▶ [Action item] Could you copy every one of the lines below word for word, keeping each character, space, and line break unchanged?

▶ [Input for this task]
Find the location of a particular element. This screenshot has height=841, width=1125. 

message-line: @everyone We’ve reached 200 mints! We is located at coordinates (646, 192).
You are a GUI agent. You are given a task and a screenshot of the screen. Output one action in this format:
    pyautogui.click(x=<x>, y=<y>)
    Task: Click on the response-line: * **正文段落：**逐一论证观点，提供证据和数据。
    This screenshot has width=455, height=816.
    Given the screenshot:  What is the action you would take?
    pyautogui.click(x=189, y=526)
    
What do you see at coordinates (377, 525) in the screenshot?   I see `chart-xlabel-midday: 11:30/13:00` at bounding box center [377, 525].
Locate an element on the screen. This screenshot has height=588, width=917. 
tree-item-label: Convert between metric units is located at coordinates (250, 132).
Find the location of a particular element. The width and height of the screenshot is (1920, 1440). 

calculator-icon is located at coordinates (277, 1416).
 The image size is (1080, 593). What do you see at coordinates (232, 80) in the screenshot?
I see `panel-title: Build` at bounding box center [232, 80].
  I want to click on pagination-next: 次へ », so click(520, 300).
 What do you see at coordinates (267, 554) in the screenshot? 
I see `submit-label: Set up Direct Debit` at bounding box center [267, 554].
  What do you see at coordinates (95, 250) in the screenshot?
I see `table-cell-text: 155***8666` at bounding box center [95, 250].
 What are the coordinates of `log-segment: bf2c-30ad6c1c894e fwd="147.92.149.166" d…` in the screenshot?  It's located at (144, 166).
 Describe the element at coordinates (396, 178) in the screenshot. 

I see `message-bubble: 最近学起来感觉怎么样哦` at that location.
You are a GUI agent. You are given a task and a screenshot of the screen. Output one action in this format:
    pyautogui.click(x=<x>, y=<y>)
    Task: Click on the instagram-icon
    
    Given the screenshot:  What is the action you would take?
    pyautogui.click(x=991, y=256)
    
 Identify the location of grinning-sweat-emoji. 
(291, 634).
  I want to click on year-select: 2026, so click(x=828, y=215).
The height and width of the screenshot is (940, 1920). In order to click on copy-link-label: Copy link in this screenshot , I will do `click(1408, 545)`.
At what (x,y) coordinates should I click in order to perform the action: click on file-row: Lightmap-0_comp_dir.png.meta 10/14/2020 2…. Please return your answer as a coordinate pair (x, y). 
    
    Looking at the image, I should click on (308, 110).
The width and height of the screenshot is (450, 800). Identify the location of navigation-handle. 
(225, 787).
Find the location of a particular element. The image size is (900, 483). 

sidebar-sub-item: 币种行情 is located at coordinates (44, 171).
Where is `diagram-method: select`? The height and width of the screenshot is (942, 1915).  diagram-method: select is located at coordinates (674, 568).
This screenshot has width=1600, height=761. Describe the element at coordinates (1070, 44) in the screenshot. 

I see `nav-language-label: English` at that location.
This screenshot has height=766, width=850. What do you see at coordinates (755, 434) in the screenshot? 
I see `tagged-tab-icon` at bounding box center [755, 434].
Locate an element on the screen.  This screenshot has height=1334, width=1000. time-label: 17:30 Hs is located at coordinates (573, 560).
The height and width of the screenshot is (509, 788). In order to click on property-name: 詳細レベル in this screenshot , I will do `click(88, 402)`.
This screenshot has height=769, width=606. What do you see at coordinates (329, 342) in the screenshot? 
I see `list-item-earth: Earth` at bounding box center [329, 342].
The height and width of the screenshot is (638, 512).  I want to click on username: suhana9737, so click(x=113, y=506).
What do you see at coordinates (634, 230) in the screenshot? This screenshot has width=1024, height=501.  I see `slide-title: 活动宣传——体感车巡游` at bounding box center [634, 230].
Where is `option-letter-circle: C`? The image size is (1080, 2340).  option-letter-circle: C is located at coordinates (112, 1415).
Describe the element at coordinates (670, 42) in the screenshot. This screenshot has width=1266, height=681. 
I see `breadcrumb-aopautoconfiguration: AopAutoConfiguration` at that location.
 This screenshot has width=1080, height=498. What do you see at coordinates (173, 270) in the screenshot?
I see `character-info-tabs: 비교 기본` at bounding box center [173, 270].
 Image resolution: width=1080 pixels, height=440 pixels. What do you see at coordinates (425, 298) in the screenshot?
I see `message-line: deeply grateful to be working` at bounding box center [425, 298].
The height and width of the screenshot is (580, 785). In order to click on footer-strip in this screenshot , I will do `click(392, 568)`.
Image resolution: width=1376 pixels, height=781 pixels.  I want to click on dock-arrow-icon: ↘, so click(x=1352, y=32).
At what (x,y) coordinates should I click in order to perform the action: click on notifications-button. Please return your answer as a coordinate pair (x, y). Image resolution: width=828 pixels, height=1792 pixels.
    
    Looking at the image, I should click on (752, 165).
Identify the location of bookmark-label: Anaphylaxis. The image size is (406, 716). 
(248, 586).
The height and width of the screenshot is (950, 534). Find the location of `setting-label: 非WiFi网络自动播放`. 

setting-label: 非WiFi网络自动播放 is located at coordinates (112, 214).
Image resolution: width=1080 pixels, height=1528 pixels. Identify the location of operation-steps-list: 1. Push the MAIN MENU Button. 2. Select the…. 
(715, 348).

▶ [Response area]
Find the location of a particular element. This screenshot has height=841, width=1125. 

message-line: @everyone We’ve reached 200 mints! We is located at coordinates (646, 192).
You are a GUI agent. You are given a task and a screenshot of the screen. Output one action in this format:
    pyautogui.click(x=<x>, y=<y>)
    Task: Click on the response-line: * **正文段落：**逐一论证观点，提供证据和数据。
    This screenshot has width=455, height=816.
    Given the screenshot:  What is the action you would take?
    pyautogui.click(x=189, y=526)
    
What do you see at coordinates (377, 525) in the screenshot?   I see `chart-xlabel-midday: 11:30/13:00` at bounding box center [377, 525].
Locate an element on the screen. This screenshot has height=588, width=917. 
tree-item-label: Convert between metric units is located at coordinates (250, 132).
Find the location of a particular element. The width and height of the screenshot is (1920, 1440). 

calculator-icon is located at coordinates (277, 1416).
 The image size is (1080, 593). What do you see at coordinates (232, 80) in the screenshot?
I see `panel-title: Build` at bounding box center [232, 80].
  I want to click on pagination-next: 次へ », so click(520, 300).
 What do you see at coordinates (267, 554) in the screenshot? 
I see `submit-label: Set up Direct Debit` at bounding box center [267, 554].
  What do you see at coordinates (95, 250) in the screenshot?
I see `table-cell-text: 155***8666` at bounding box center [95, 250].
 What are the coordinates of `log-segment: bf2c-30ad6c1c894e fwd="147.92.149.166" d…` in the screenshot?  It's located at (144, 166).
 Describe the element at coordinates (396, 178) in the screenshot. 

I see `message-bubble: 最近学起来感觉怎么样哦` at that location.
You are a GUI agent. You are given a task and a screenshot of the screen. Output one action in this format:
    pyautogui.click(x=<x>, y=<y>)
    Task: Click on the instagram-icon
    
    Given the screenshot:  What is the action you would take?
    pyautogui.click(x=991, y=256)
    
 Identify the location of grinning-sweat-emoji. 
(291, 634).
  I want to click on year-select: 2026, so click(x=828, y=215).
The height and width of the screenshot is (940, 1920). In order to click on copy-link-label: Copy link in this screenshot , I will do `click(1408, 545)`.
At what (x,y) coordinates should I click in order to perform the action: click on file-row: Lightmap-0_comp_dir.png.meta 10/14/2020 2…. Please return your answer as a coordinate pair (x, y). 
    
    Looking at the image, I should click on (308, 110).
The width and height of the screenshot is (450, 800). Identify the location of navigation-handle. 
(225, 787).
Find the location of a particular element. The image size is (900, 483). 

sidebar-sub-item: 币种行情 is located at coordinates (44, 171).
Where is `diagram-method: select`? The height and width of the screenshot is (942, 1915).  diagram-method: select is located at coordinates (674, 568).
This screenshot has width=1600, height=761. Describe the element at coordinates (1070, 44) in the screenshot. 

I see `nav-language-label: English` at that location.
This screenshot has height=766, width=850. What do you see at coordinates (755, 434) in the screenshot? 
I see `tagged-tab-icon` at bounding box center [755, 434].
Locate an element on the screen.  This screenshot has height=1334, width=1000. time-label: 17:30 Hs is located at coordinates (573, 560).
The height and width of the screenshot is (509, 788). In order to click on property-name: 詳細レベル in this screenshot , I will do `click(88, 402)`.
This screenshot has height=769, width=606. What do you see at coordinates (329, 342) in the screenshot? 
I see `list-item-earth: Earth` at bounding box center [329, 342].
The height and width of the screenshot is (638, 512).  I want to click on username: suhana9737, so click(x=113, y=506).
What do you see at coordinates (634, 230) in the screenshot? This screenshot has width=1024, height=501.  I see `slide-title: 活动宣传——体感车巡游` at bounding box center [634, 230].
Where is `option-letter-circle: C`? The image size is (1080, 2340).  option-letter-circle: C is located at coordinates (112, 1415).
Describe the element at coordinates (670, 42) in the screenshot. This screenshot has width=1266, height=681. 
I see `breadcrumb-aopautoconfiguration: AopAutoConfiguration` at that location.
 This screenshot has width=1080, height=498. What do you see at coordinates (173, 270) in the screenshot?
I see `character-info-tabs: 비교 기본` at bounding box center [173, 270].
 Image resolution: width=1080 pixels, height=440 pixels. What do you see at coordinates (425, 298) in the screenshot?
I see `message-line: deeply grateful to be working` at bounding box center [425, 298].
The height and width of the screenshot is (580, 785). In order to click on footer-strip in this screenshot , I will do `click(392, 568)`.
Image resolution: width=1376 pixels, height=781 pixels.  I want to click on dock-arrow-icon: ↘, so click(x=1352, y=32).
At what (x,y) coordinates should I click in order to perform the action: click on notifications-button. Please return your answer as a coordinate pair (x, y). Image resolution: width=828 pixels, height=1792 pixels.
    
    Looking at the image, I should click on (752, 165).
Identify the location of bookmark-label: Anaphylaxis. The image size is (406, 716). 
(248, 586).
The height and width of the screenshot is (950, 534). Find the location of `setting-label: 非WiFi网络自动播放`. 

setting-label: 非WiFi网络自动播放 is located at coordinates (112, 214).
Image resolution: width=1080 pixels, height=1528 pixels. Identify the location of operation-steps-list: 1. Push the MAIN MENU Button. 2. Select the…. 
(715, 348).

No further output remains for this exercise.